BRIEF —
Transcribe exactly, please, the line bearing "Image resolution: width=621" and all later lines through the end of the records, with the pictures left out.

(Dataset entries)
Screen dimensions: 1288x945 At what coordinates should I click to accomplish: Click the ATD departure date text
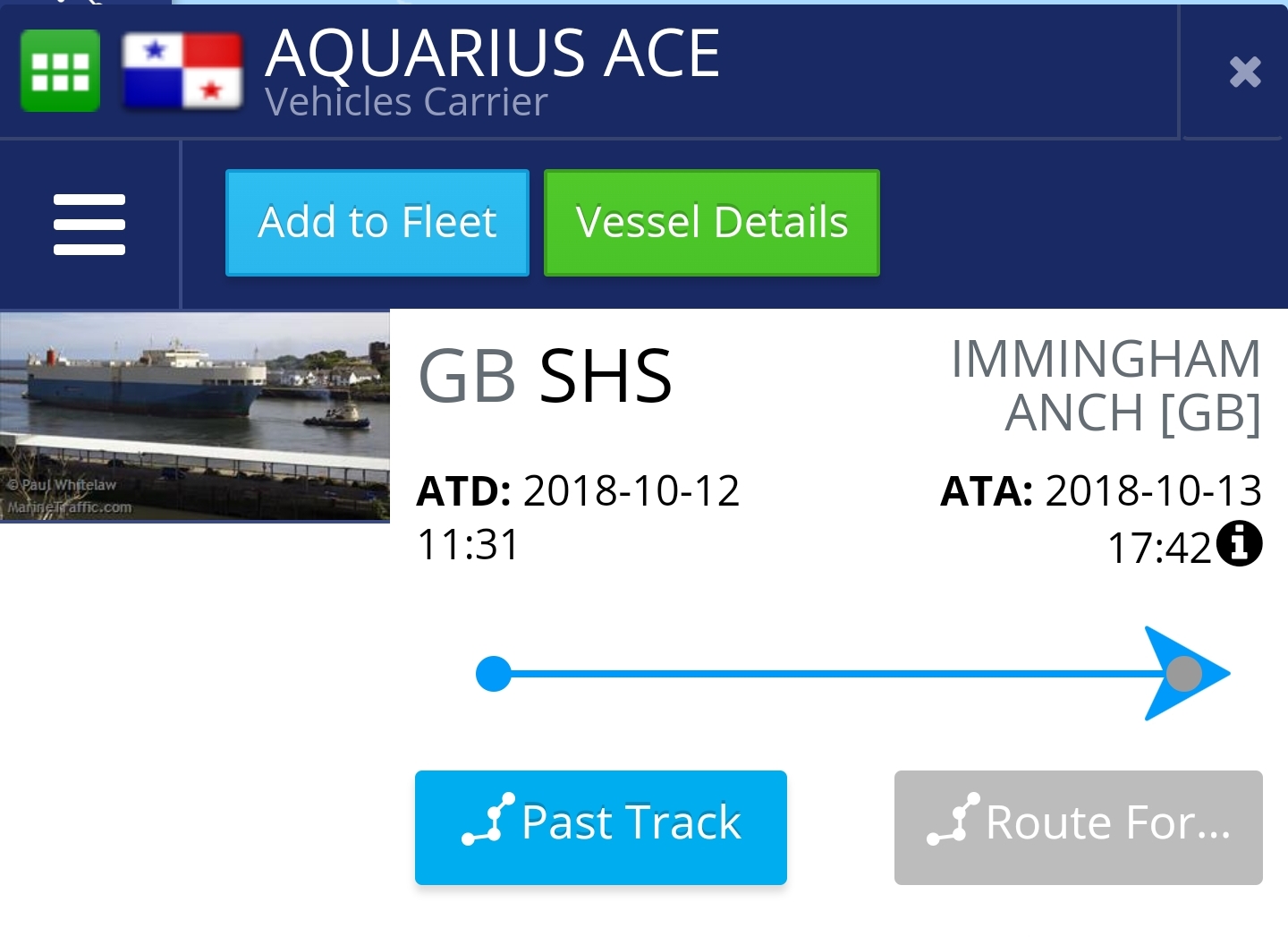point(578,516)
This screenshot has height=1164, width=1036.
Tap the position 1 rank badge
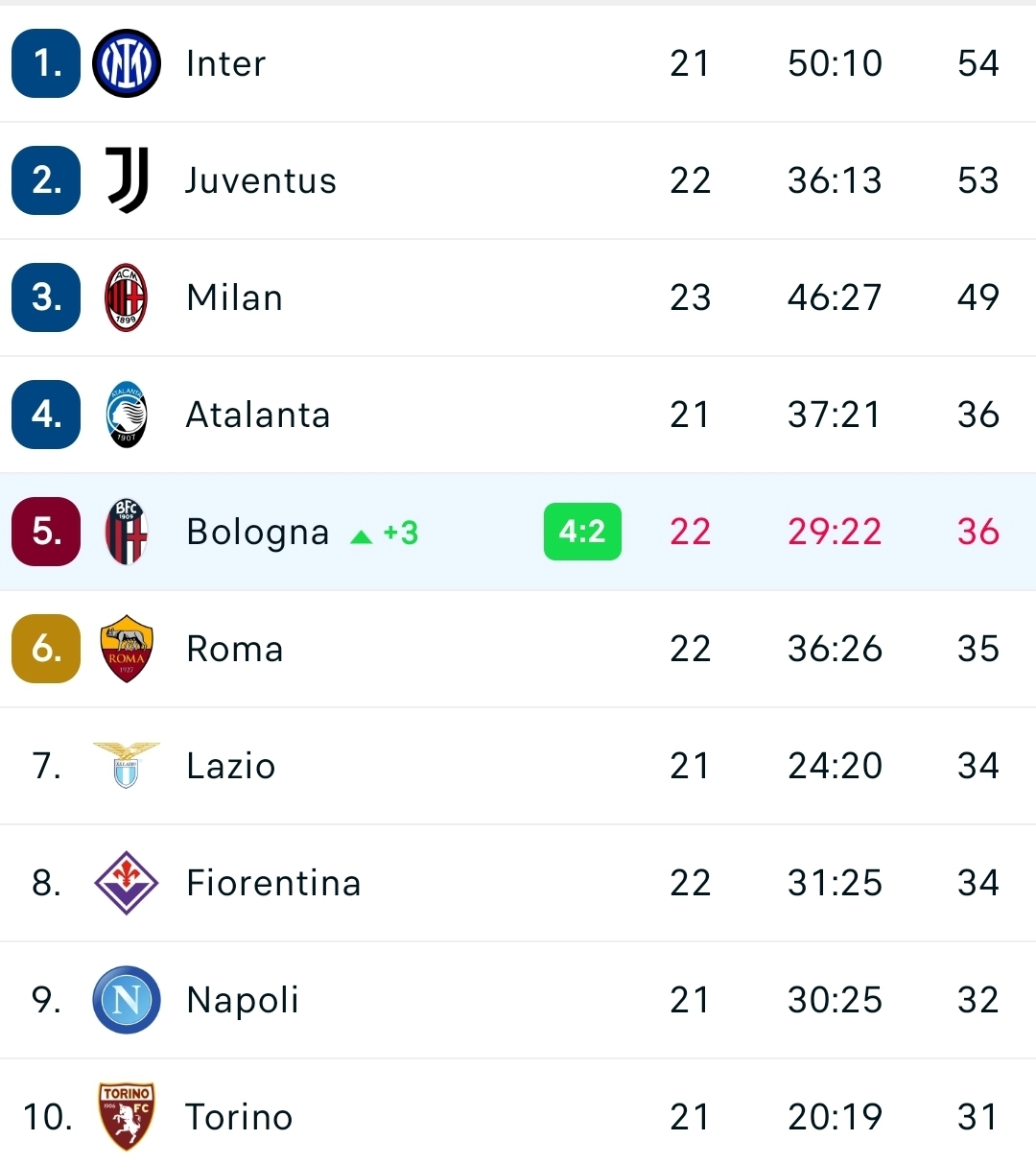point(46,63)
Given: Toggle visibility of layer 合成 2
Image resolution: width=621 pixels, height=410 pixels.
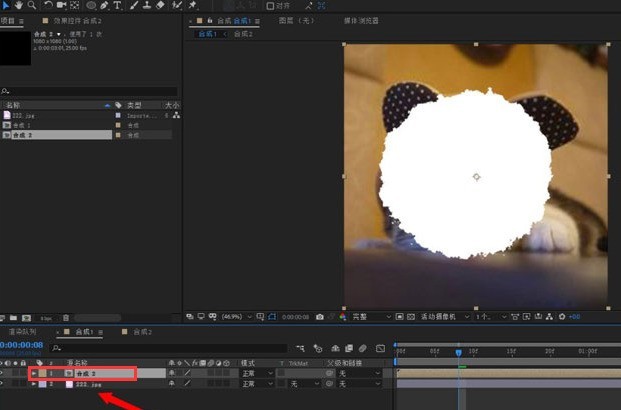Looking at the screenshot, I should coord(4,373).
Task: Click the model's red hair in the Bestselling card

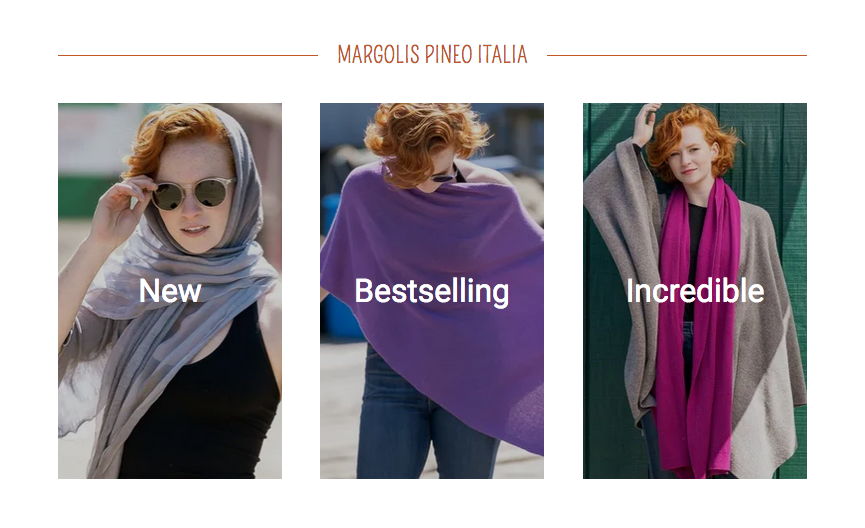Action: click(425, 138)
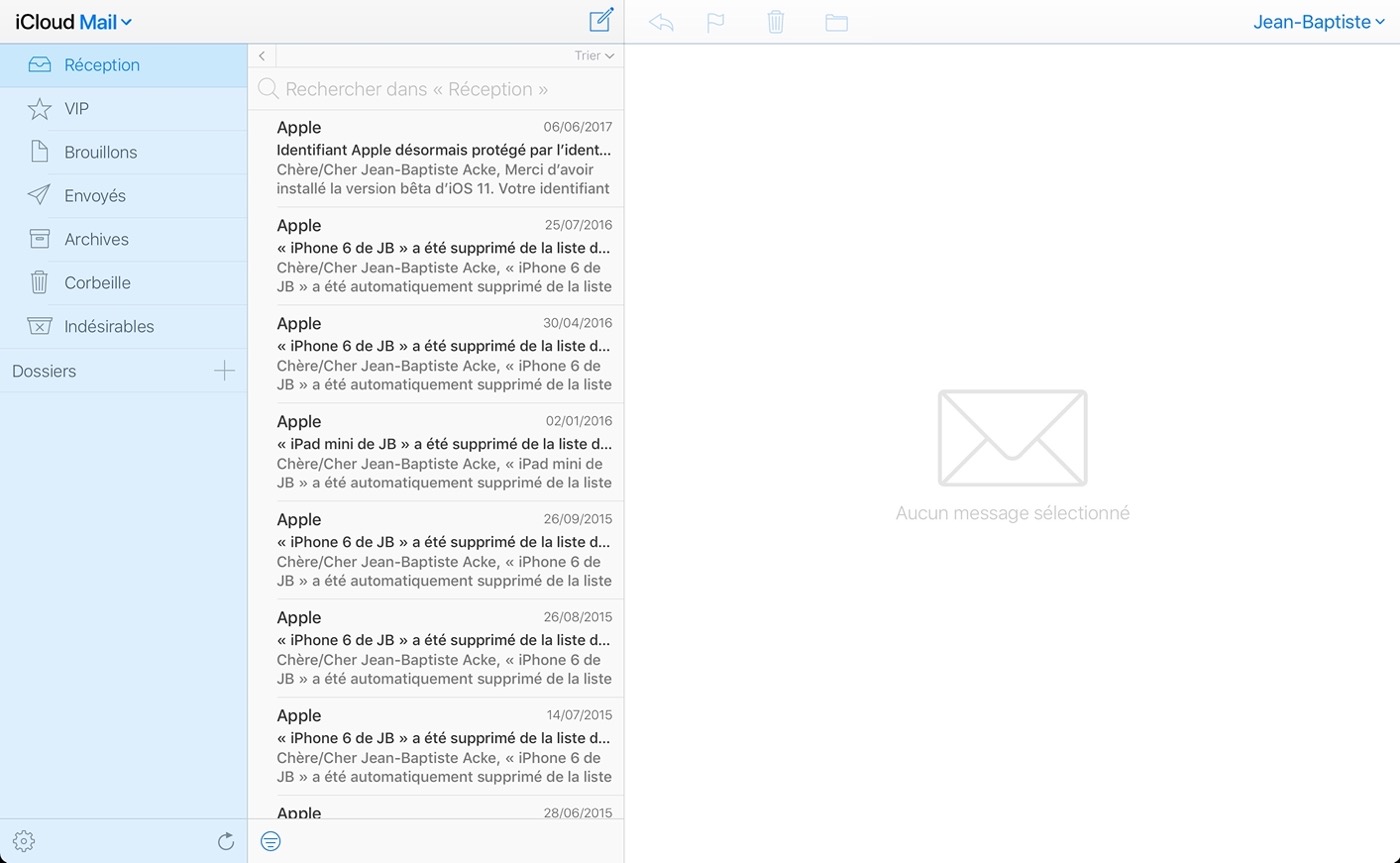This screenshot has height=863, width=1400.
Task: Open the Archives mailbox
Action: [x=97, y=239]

EXERCISE RESPONSE —
Image resolution: width=621 pixels, height=410 pixels.
Looking at the screenshot, I should coord(4,373).
Task: Click the model's red hair in the Bestselling card

Action: click(425, 138)
This screenshot has height=863, width=1400.
Task: Open the Archives mailbox
Action: [x=97, y=239]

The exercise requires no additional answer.